* **Langkah yang Diperlukan**:
(1) Ringkaslah teks tentang mukjizat dalam Alkitab dalam dua kalimat.
(2) Tentukan apakah setiap pernyataan berikut sesuai dengan teks tentang mukjizat dalam Alkitab. Jawab ya atau tidak, lalu kutip kata-kata penentunya dari teks. (a) Menurut asumsi itu, mukjizat pertama kali muncul dalam Injil Markus. (b) Surat-surat Paulus memuat banyak mukjizat. (c) Hanya orang baik yang bisa membuat mukjizat.
(3) Lanjutkan teks tentang mukjizat dalam Alkitab mulai dari kalimat terakhirnya.

* **Teks Pilihan**:
+---+

Dewasa ini, berkembang pula asumsi teologis yang mengatakan bahwa, kisah-sisah mukjizat yang ada di dalam Alkitab dimengerti sebagai cerita-cerita yang sepenuhnya disusun oleh jemaat perdana berdasarkan cerita-cerita serupa yang beredar tentang pembuat mukjizat di dunia Yahudi dan Yunani-Romawi pada abad-abad itu. Dengan perkataan lain, mukjizat yang diceritakan di dalam Alkitab tidak sepenuhnya sesuai dengan fakta sejarah. Alasanya adalah, mukjizat muncul dalam kisah Yesus yang tercatat, pertama kali pada dasawarsa kedelapan dalam Injil Markus dan kemudian pada dasawarsa kesembilan dan kesepuluh dalam Injil-injil lain. Dengan demikian, mukjizat-mukjizat tampak sebagai sebuah sumbangan dari kurun waktu itu, antara tahun 70 sampai 100 M ketika Injil-injil ditulis. Kisah- kisah ini justru adalah usaha para murid Yesus untuk mengatakan bahwa Allah yang sama yang telah menciptakan dunia ini, yang mengendalikan unsur-unsur air dan angin, yang memberi makan nenek moyang mereka di padang belantara dengan makanan dari langit dan meluputkan mereka dari kematian di Laut Merah, telah dijumpai dengan suatu cara yang sepenuhnya baru dalam kehidupan insani Yesus dari Nazaret.


Lepas dari berbagai asumsi teologis di atas, perlu disadari bahwa di dalam Alkitab, cerita-cerita mukjizat itu sering terjadi di sekitar peristiwa-peristiwa atau tokoh-tokoh tertentu saja. Umpamanya dalam kaitan dengan keluaran dari Mesir, kehidupan Elia dan Elisa, pelayanan Yesus, dan pekerjaan para rasul dalam kitab Para rasul. Sebaliknya dalam kitab para Nabi, Kitab kebijaksanaan dan surat-surat Paulus hampir tidak kita jumpai adanya mujizat. Kita juga melihat bahwa di dalam Alkitab, mujizat itu bisa dibuat oleh orang yang baik dan yang jahat, misalnya dalam cerita keluaran dari Mesir cukup banyak mujizat yang dilakukan oleh para ahli sihir Mesir melawan mujizat yang dibuat oleh Musa.

+---+

* **Data**:
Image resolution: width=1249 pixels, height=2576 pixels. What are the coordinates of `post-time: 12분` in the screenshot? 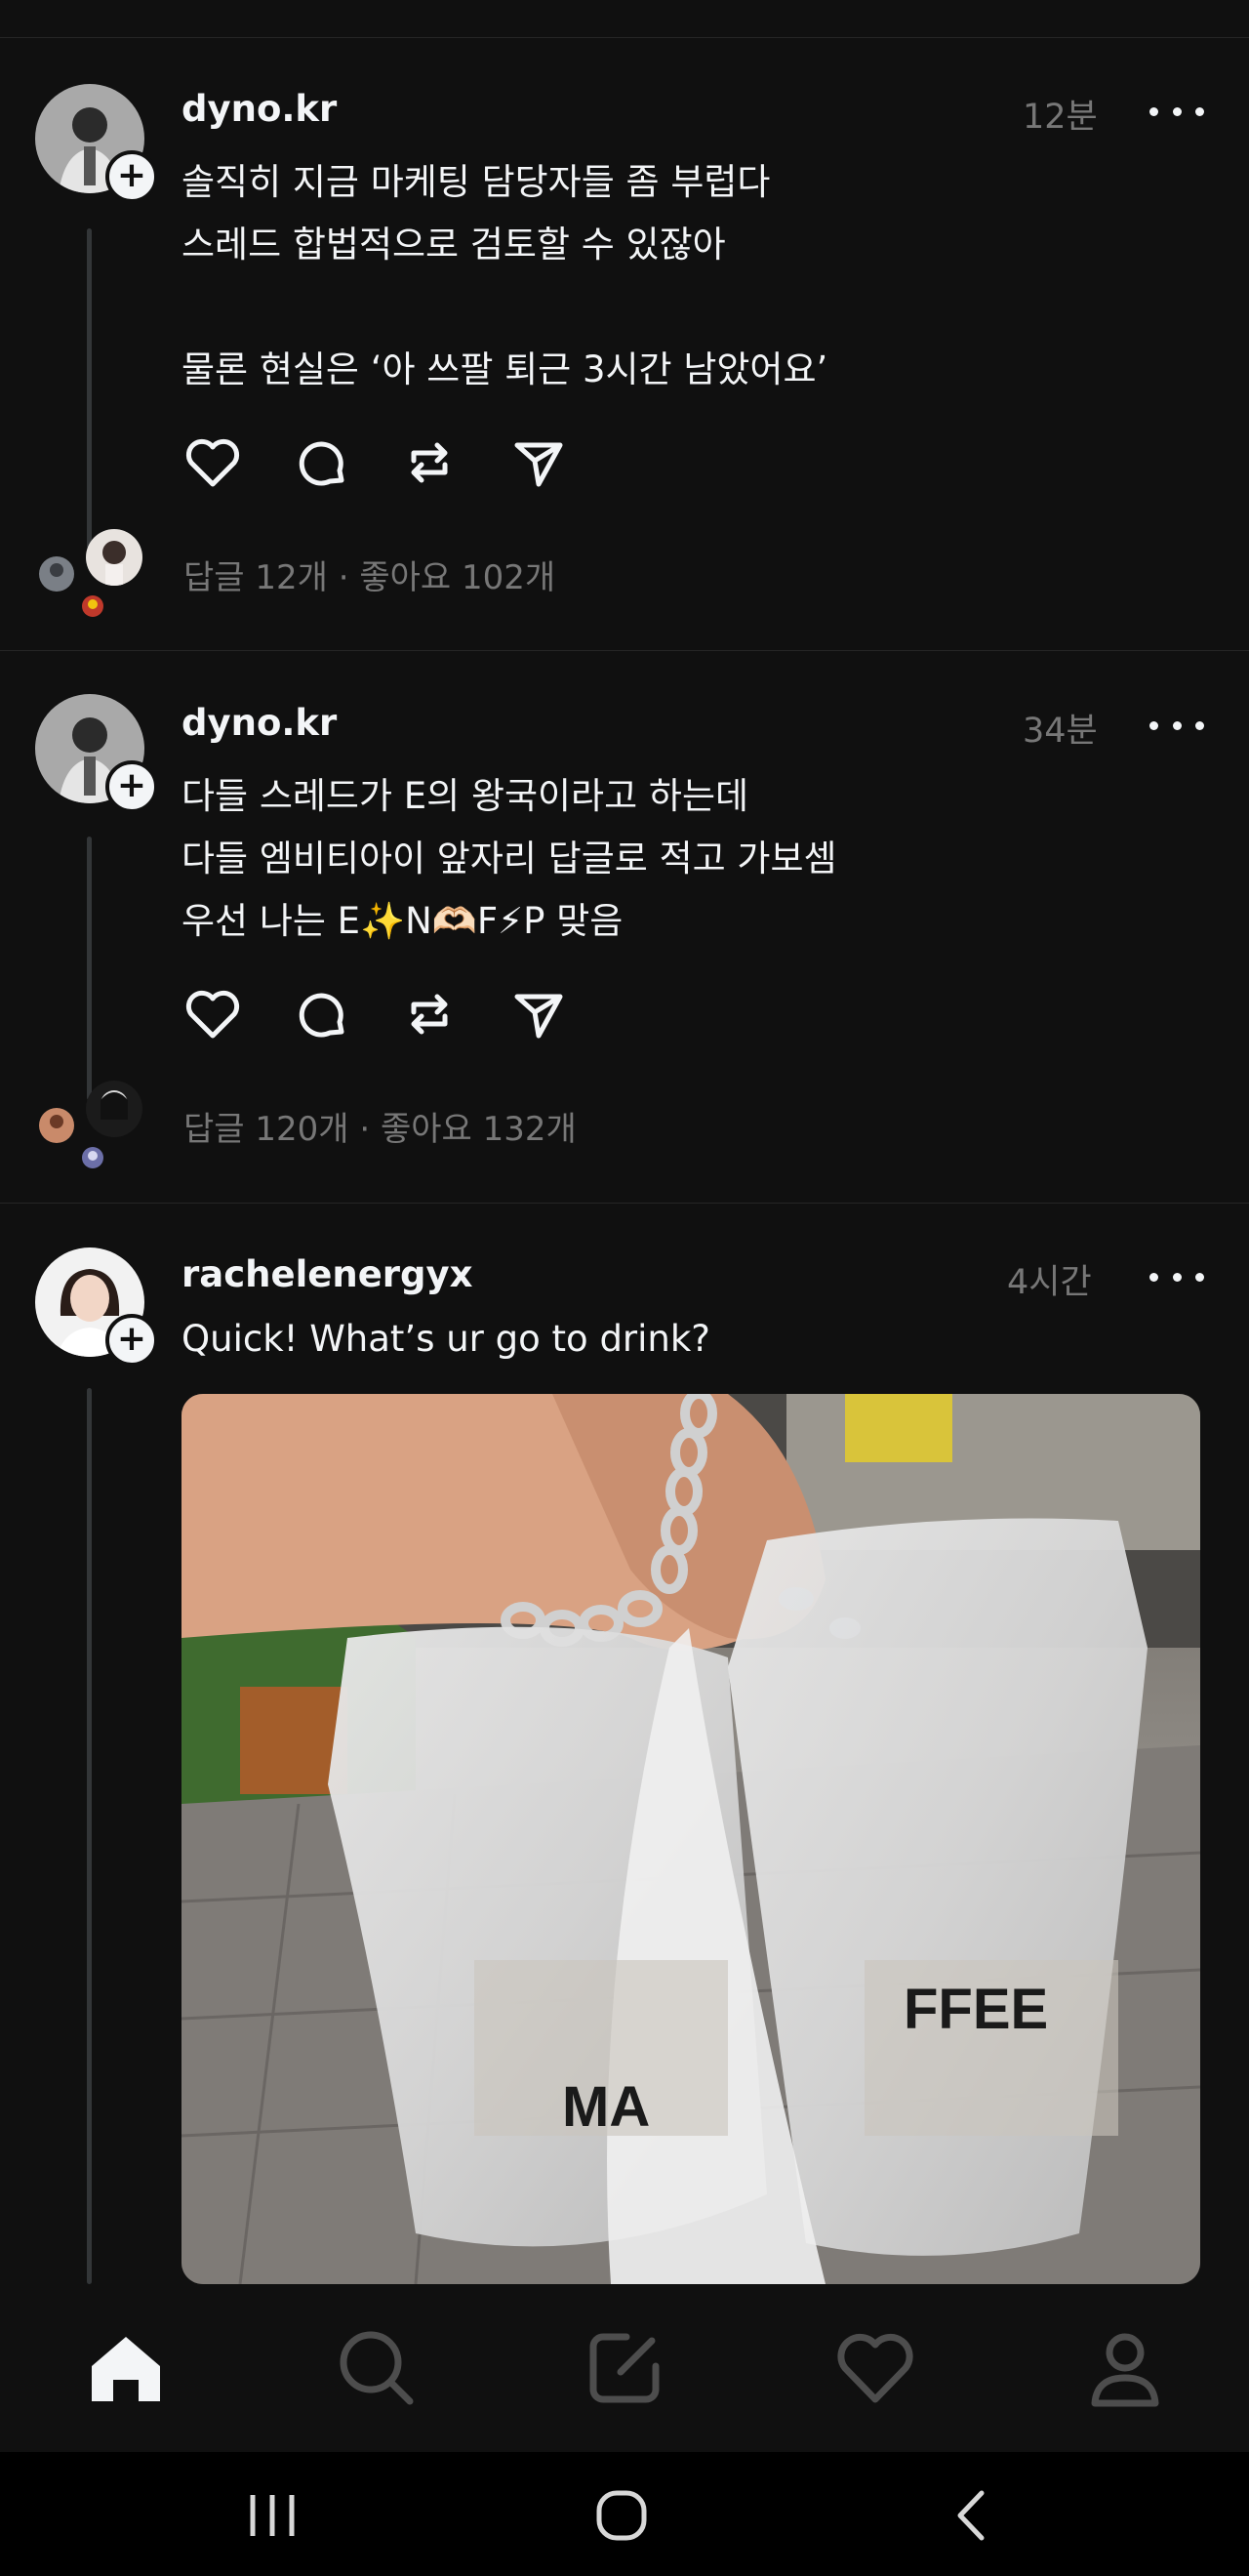 It's located at (1060, 117).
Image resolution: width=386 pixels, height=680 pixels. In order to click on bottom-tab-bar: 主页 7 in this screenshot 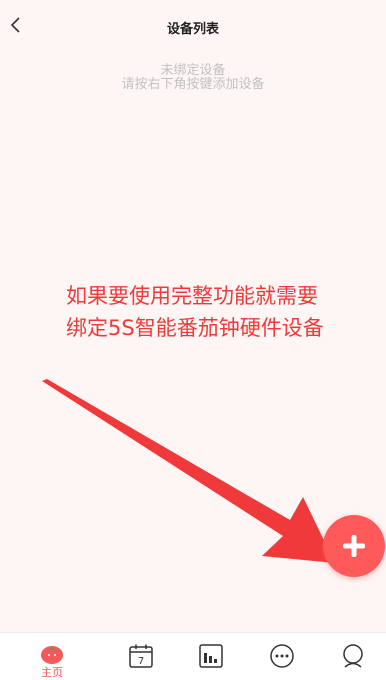, I will do `click(193, 656)`.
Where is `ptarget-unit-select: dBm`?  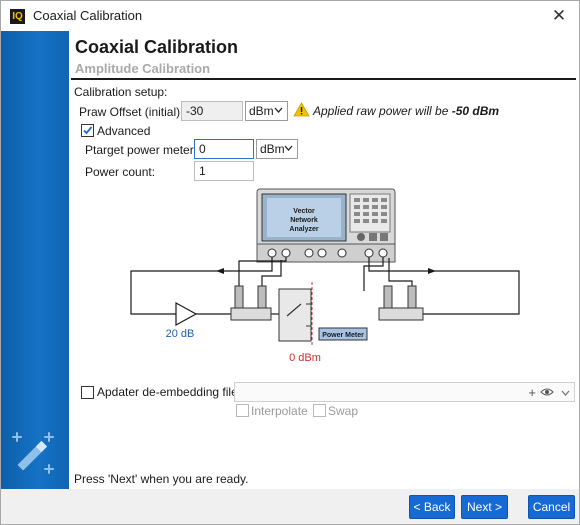 ptarget-unit-select: dBm is located at coordinates (277, 149).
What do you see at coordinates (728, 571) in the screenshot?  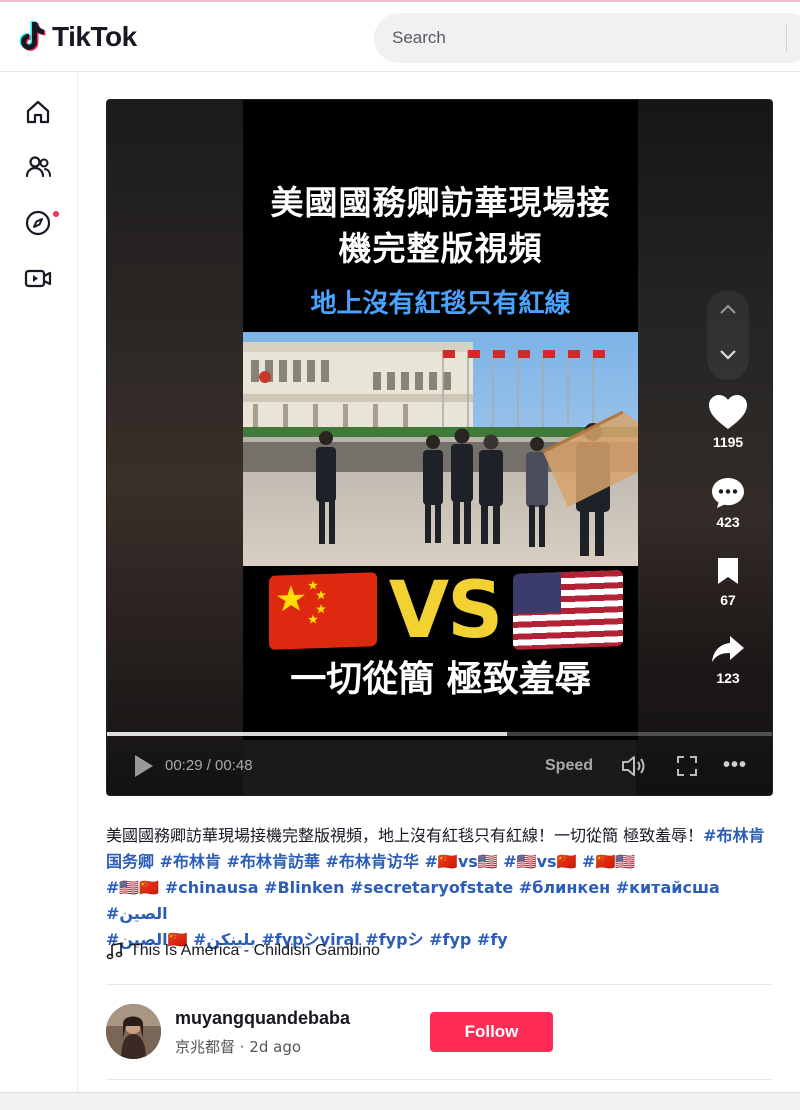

+---+

* **Jawaban per Tugas**:
(1) Menurut suatu asumsi teologis masa kini, kisah mukjizat dalam Alkitab disusun oleh jemaat perdana berdasarkan cerita serupa dari dunia Yahudi dan Yunani-Romawi, sebab mukjizat baru muncul dalam Injil-injil yang ditulis antara tahun 70 sampai 100 M. Di dalam Alkitab, mukjizat sering terjadi di sekitar peristiwa atau tokoh tertentu saja, seperti keluaran dari Mesir, Elia dan Elisa, pelayanan Yesus, dan pekerjaan para rasul, serta bisa dibuat oleh orang yang baik maupun yang jahat.

(2)
(a) Ya: "pertama kali pada dasawarsa kedelapan dalam Injil Markus"
(b) Tidak: "dalam kitab para Nabi, Kitab kebijaksanaan dan surat-surat Paulus hampir tidak kita jumpai adanya mujizat"
(c) Tidak: "mujizat itu bisa dibuat oleh orang yang baik dan yang jahat"

(3)
Perlu juga diingat bahwa para penulis Alkitab mengunakan peristiwa mujizat, karena pada waktu itu, kisah-kisah mukjizat jauh lebih manarik daripada khotbah, kata-kata bijak, atau gagasan-gagasan keagamaan yang baru atau asli. Kisah-kisah itu dapat terus-menerus diceritakan di sekitar api ungun pada waktu malam hari, dan dengan beberapa tambahan kisah-kisah ini akan selalu menarik dan membuat pendengar kagum. Di samping itu, kisah-kisah mukjizat adalah sarana yang mudah dan baik untuk meyakinkan para pembacanya. Hal ini dikarenakan bahasa mujizat dapat dimengerti dan ditangkap oleh semua orang pada waktu itu.


Hal lain yang perlu kita ketahui adalah, di mana para penulis Alkitab mengunakan cerita mujizat itu dalam kaitannya dengan pemberitaan yang mereka lakukan. Mereka lebih menonjolkan makna mujizat itu. Dengan perkataan lain, sebagai kisah teologis yang tujuannya menyampaikan kebenaran-kebenaran lain yang berada dalam tatanan nilai-nilai, misalnya untuk menyampaikan ajaran-ajaran moral tentang hal yang baik dan hal yang jahat, hal yang benar dan hal yang salah, dan seterusnya, atau untuk menimbulkan efek dan respons pada emosi dan perilaku manusia terhadap sesuatu atau terhadap suatu figur insani tertentu yang menjadi objek-objek devosional/penyembahan keagamaan.


Pada masa kini, bahasa adikodrati abad pertama tidak saja membutakan mata kita terhadap makna Yesus, tetapi sebenarnya juga membuat gambar Yesus bagi kita tersimpang. Hal yang bukan prinsip menjadi prinsip. Yang dicari adalah Yesus yang berjalan di atas air, Yesus yang menyembuhkan orang sakit, Yesus yang memberi makan lima ribu orang, Yesus yang membangkitkan orang mati dan sebagainya. Padahal, yang menjadi pesan penulis Alkitab bukanlah pada mukjizat, tetapi kisah teologis mukjizat itu sendiri. Kisah teologis tersebut, digunakan oleh para penulis Alkitab untuk menjawab pergumulan umat dalam koteksnya masing-masing saat itu. Maka dalam konteks kita saat ini, sangat naif bila kita memaksakan apa yang bukan menjadi permasalahan atau pun pergumulan konteks kita. Pemaksaan-pemaksaan seperti inilah yang pada akhirnya menimbulkan berbagai kontroversi tentang mukjizat.


Sisi lain dari mukjizat, di mana kalau pada waktu dulu para penulis Alkitab mengunakan cerita-cerita mukjizat untuk menyampaikan kabar baik kepada setiap umat dalam konteksnya, itu mungkin karena cerita-cerita mukjizat tersebut sangat relevan dan efektif. Dalam konteks kita dewasa ini, mungkin mukjizat tidak relevan lagi untuk menjawab setiap persoalan dan pergumulan kita, tetapi Allah berbicara kepada kita dengan cara yang baru. Ia berbicara kepada kita dalam peristiwa dan masalah-masalah yang dihadapi jaman ini. Yesus dapat membantu kita mengerti suara Kebenaran. Akan tetapi akhirnya kitalah yang harus memutuskan dan bertindak.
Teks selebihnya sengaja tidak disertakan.